Outrage, shock and a wave of compassion, two incidents in the past two weeks of homeless camps being torn down have sparked emotional reactions in Ohio County.
Advocates for the homeless say both incidents were honest mistakes. In the first, Wheeling Police responded to reports of vandalism, and upon finding a mess, called the operations department in to clean it up. In the second, the Department of Highways was doing its regular clean-up and encountered another camp in disarray, and they also threw everything away, “The problem I think there was some issue with, one of the camps had been recently vandalized and was pretty much destroyed and things looked deplorable. So I think what happened was, when the department people came and they cleaned things up, they looked at this as though, wow, that’s pretty bad and they just took everything, even tents,” said Dr. William Mercer.

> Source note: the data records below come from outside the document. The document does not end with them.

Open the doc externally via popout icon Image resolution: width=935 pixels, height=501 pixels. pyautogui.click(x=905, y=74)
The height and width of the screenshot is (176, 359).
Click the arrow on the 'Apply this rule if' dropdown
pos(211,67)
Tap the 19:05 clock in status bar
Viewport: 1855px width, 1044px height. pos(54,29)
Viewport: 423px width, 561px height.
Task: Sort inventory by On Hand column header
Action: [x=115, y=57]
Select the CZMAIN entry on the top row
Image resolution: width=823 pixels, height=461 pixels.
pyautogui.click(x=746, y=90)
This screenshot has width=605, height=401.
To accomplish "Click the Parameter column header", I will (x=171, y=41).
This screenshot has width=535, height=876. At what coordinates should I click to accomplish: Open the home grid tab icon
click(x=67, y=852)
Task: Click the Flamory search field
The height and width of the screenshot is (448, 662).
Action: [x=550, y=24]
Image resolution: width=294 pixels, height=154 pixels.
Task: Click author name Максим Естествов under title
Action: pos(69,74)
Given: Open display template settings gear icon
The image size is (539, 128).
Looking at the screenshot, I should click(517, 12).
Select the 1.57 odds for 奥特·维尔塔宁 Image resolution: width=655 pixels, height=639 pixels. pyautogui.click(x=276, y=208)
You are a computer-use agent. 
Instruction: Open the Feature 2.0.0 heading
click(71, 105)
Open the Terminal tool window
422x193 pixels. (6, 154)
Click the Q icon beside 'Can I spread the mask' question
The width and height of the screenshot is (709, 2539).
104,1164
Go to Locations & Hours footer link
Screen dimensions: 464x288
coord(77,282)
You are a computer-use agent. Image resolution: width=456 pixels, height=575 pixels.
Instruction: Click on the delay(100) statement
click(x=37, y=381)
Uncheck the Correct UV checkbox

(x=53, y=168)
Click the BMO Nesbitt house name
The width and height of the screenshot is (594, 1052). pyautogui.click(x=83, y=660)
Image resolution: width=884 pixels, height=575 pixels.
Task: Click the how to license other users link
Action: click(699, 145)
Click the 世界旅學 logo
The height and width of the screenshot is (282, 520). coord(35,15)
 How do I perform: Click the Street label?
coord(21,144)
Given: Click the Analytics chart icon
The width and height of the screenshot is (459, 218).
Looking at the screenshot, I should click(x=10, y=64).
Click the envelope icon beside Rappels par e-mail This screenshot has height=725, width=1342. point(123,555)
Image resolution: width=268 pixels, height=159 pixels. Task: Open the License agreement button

Kate Marshall with Youth Service System said, “It can appear sometimes that what they’re seeing is garbage, not knowing that intermixed in that can be very valuable items. We’ve had some extremely important documents, their ID cards, their last family photos, dentures, we had someone who was keeping their mother’s ashes.”
They already had a verbal agreement with the city to take no action against tent camps without consulting Project HOPE. Now they plan to make sure everyone, from the city to the county to the state highway department, is aware of that agreement, and perhaps even put it in writing.
They were able to retrieve some of the bags that were disposed of, and plan to help the owners sift through and save their most important belongings.
They say it has ignited people’s compassion and awareness of the homeless.